Cavaco vai ter de aprovar adoção gay e mudança na lei do aborto que vetou

Os diplomas devolvidos ao Parlamento pelo ainda Presidente da República serão reconfirmados pela esquerda sem alterações

Cavaco Silva vai ser obrigado a aprovar os diplomas sobre a adoção por casais do mesmo sexo e mudanças na lei do aborto. Os diplomas vetados pelo ainda Presidente da República serão reconfirmados nas próximas duas semanas no Parlamento sem alterações, com os votos da esquerda, o que significa que Cavaco terá de os promulgar num prazo de oito dias, bem antes da entrada em funções de Marcelo Rebelo de Sousa, que toma posse como presidente a 9 de março.

A devolução dos dois diplomas à Assembleia da República foi conhecida ontem, mas os grupos parlamentares que os aprovaram já avisaram de que os vão reconfirmar tal como estão. Pedro Delgado Alves, deputado do PS, disse ao DN que há um prazo mínimo de 15 dias para discussão e votação dos diplomas, contados a partir da data de devolução (oficialmente, 23 de janeiro). Essa discussão e votação pode ser agendada já na conferência de líderes parlamentar de amanhã, mas a sua data de ocorrência remete para a segunda semana de fevereiro, segundo o mesmo deputado socialista. Seja como for: "Recairá sempre no mandato de Cavaco Silva."

O constitucionalista Paulo Otero confirma que depois de reconfirmados os diplomas, "Cavaco Silva terá oito dias para os promulgar. Se não o fizer será uma omissão, estará a violar a Constituição por não cumprir o prazo, mas não há uma sanção se não o fizer". Acredita, porém, que essa aprovação possa ocorrer nas próximas duas semanas. Quanto às opções do PR, estranha o veto político sobretudo no caso da adoção por homossexuais. "É incoerente não ter pedido a fiscalização preventiva do casamento gay e agora vetar a adoção. É permitir o maior e não o que é menor."

Mas mesmo se fosse necessária uma intervenção do presidente eleito, Marcelo Rebelo de Sousa, a legislação seria promulgada. Isto tendo em conta as suas declarações num debate televisivo que ocorreu no dia 4 deste mês, onde quando pressionado por Marisa Matias, Marcelo Rebelo de Sousa garantiu que, se fosse Presidente da República, promulgaria as leis. "Não vejo razão para não promulgar", reconheceu Marcelo.

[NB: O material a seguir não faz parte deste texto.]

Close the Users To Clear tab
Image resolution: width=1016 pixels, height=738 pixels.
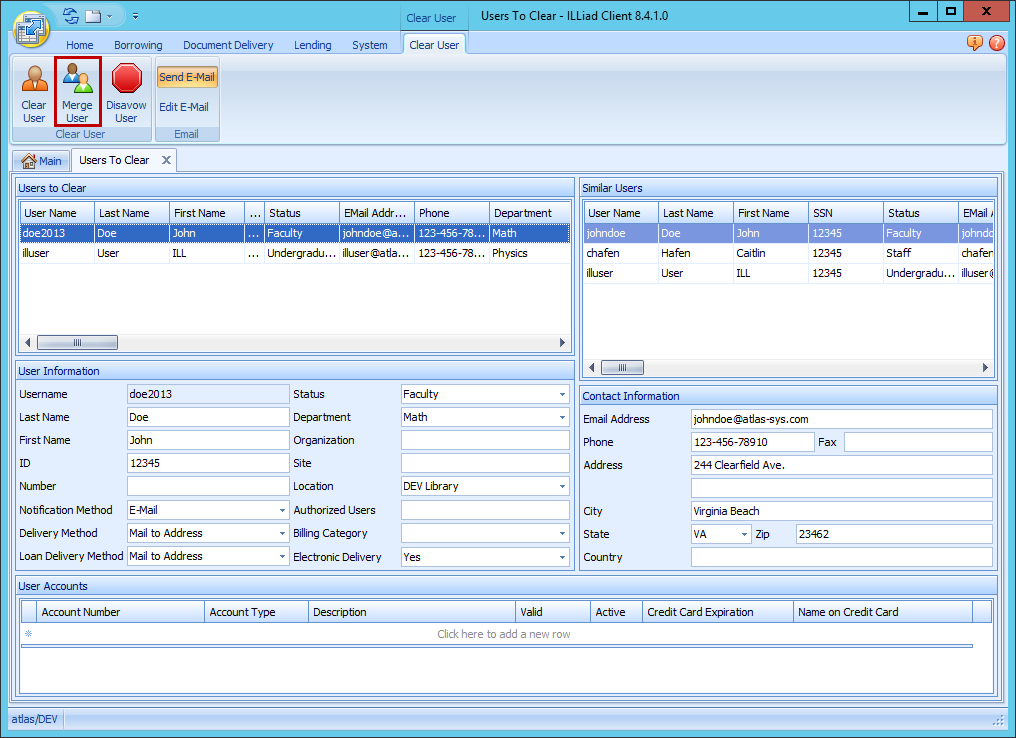tap(167, 160)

Críticas e ironia à esquerda

José Soeiro, do Bloco de Esquerda, confirma que os diplomas serão votados a curto prazo. "Falta saber se a discussão será quarta ou quinta-feira." Depois disso, o PR terá de os promulgar, uma vez que não os pode devolver de novo à Assembleia da República.

"Vamos reconfirmar a legislação, porque não há qualquer alteração a fazer e o presidente é obrigado a promulgar", adiantou Isabel Moreira, do Partido Socialista. Se de alguma forma tentasse deixar a decisão para o seu sucessor -mesmo tendo afirmado já que não tem razões para rejeitar os diplomas - "isso significaria o desapossamento das suas funções. Só iria adiar os direitos das pessoas em causa".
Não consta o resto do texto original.